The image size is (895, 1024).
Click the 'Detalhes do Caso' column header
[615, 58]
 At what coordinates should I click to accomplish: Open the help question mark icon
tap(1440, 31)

□ □ □ □ □

## Written task
Return the lines of the listing above without any changes.

## Result for this task
The image size is (895, 1024).
Click the 'Detalhes do Caso' column header
[615, 58]
 At what coordinates should I click to accomplish: Open the help question mark icon
tap(1440, 31)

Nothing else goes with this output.